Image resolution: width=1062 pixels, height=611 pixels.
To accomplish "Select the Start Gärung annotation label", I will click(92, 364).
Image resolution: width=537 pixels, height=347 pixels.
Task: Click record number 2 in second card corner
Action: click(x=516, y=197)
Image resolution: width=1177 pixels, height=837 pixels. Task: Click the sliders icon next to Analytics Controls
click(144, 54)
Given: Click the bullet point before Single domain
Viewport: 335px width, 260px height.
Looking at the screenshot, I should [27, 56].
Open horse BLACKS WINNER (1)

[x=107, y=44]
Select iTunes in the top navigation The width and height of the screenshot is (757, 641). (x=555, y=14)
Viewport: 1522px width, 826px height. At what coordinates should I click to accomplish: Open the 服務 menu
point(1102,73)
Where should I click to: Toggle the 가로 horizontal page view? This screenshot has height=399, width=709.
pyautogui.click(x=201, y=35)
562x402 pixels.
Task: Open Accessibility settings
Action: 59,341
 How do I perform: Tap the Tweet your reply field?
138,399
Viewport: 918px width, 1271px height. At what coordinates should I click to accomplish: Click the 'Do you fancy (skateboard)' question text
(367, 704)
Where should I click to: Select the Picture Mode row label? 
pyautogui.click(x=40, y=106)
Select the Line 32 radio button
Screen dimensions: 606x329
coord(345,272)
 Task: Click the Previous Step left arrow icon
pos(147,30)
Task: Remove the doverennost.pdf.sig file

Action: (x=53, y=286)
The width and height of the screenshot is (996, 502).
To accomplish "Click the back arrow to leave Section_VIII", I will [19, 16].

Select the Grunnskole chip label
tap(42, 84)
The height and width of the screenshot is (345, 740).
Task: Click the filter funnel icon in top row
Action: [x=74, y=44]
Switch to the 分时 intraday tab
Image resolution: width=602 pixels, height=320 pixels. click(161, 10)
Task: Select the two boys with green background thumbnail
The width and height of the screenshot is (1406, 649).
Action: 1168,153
━━━━━━━━━━━━━━━━━━━━
Task prompt ▸ Print every record above. Keep each one exactly as it is.

Problem solution ▸
Image resolution: width=1062 pixels, height=611 pixels.
To accomplish "Select the Start Gärung annotation label", I will click(92, 364).
Image resolution: width=537 pixels, height=347 pixels.
Task: Click record number 2 in second card corner
Action: click(x=516, y=197)
Image resolution: width=1177 pixels, height=837 pixels. Task: Click the sliders icon next to Analytics Controls
click(144, 54)
Given: Click the bullet point before Single domain
Viewport: 335px width, 260px height.
Looking at the screenshot, I should [27, 56].
Open horse BLACKS WINNER (1)

[x=107, y=44]
Select iTunes in the top navigation The width and height of the screenshot is (757, 641). (x=555, y=14)
Viewport: 1522px width, 826px height. At what coordinates should I click to accomplish: Open the 服務 menu
point(1102,73)
Where should I click to: Toggle the 가로 horizontal page view? This screenshot has height=399, width=709.
pyautogui.click(x=201, y=35)
562x402 pixels.
Task: Open Accessibility settings
Action: 59,341
 How do I perform: Tap the Tweet your reply field?
138,399
Viewport: 918px width, 1271px height. At what coordinates should I click to accomplish: Click the 'Do you fancy (skateboard)' question text
(367, 704)
Where should I click to: Select the Picture Mode row label? 
pyautogui.click(x=40, y=106)
Select the Line 32 radio button
Screen dimensions: 606x329
coord(345,272)
 Task: Click the Previous Step left arrow icon
pos(147,30)
Task: Remove the doverennost.pdf.sig file

Action: (x=53, y=286)
The width and height of the screenshot is (996, 502).
To accomplish "Click the back arrow to leave Section_VIII", I will [19, 16].

Select the Grunnskole chip label
tap(42, 84)
The height and width of the screenshot is (345, 740).
Task: Click the filter funnel icon in top row
Action: [x=74, y=44]
Switch to the 分时 intraday tab
Image resolution: width=602 pixels, height=320 pixels. click(161, 10)
Task: Select the two boys with green background thumbnail
The width and height of the screenshot is (1406, 649).
Action: 1168,153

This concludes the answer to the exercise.